**Exercise aim:**
Copy the final lines exactly, starting at the one that contains "The width and height of the screenshot is (1024, 576)." and ending with the last line of the listing below. Pictures are not part of the copy.

**Provided entries:**
*** Begin section ***
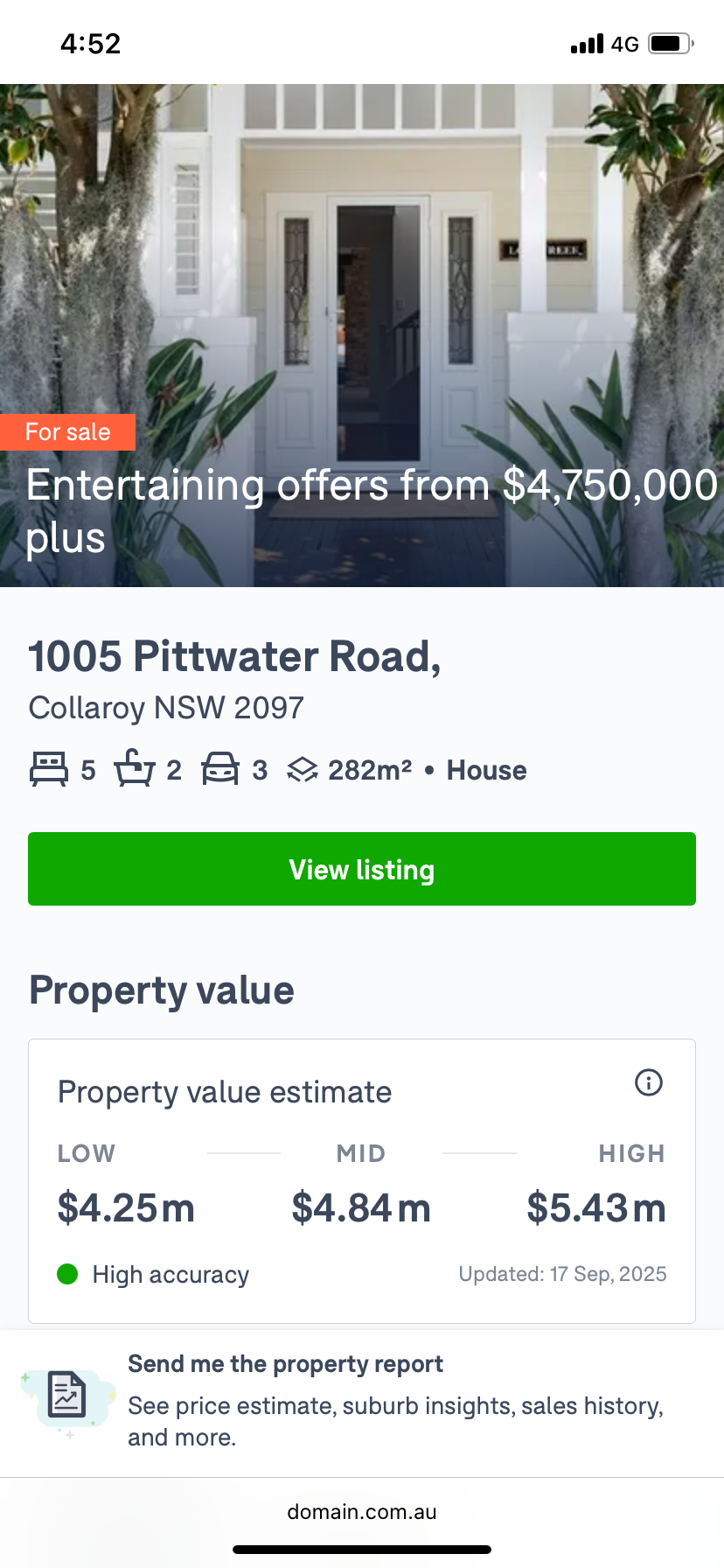Tap the For sale badge
The width and height of the screenshot is (724, 1568).
(x=67, y=432)
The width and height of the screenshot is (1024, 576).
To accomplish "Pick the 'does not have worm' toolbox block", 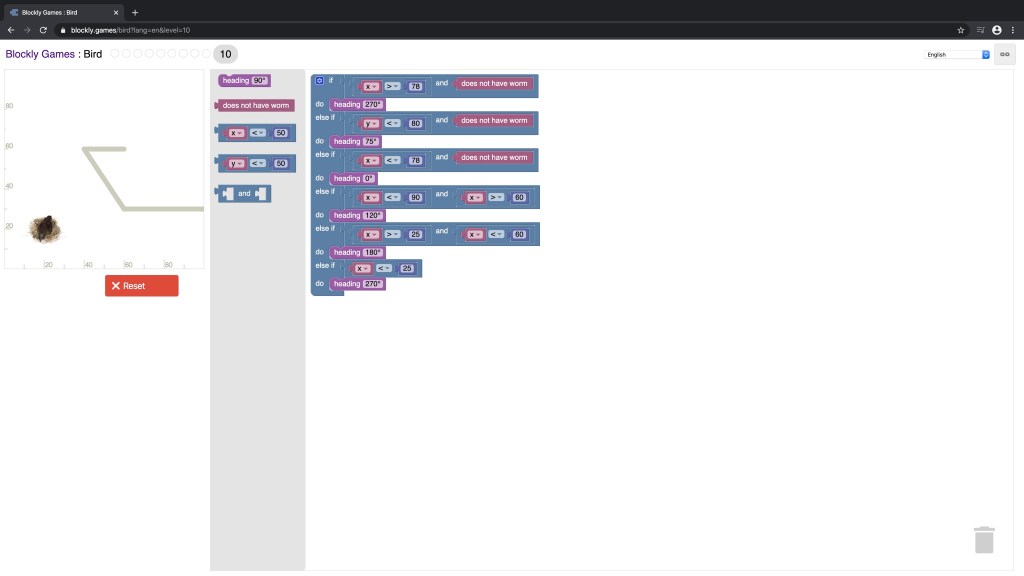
*** End section ***
**Solution to the problem:**
The width and height of the screenshot is (1024, 576).
To accomplish "Pick the 'does not have worm' toolbox block", 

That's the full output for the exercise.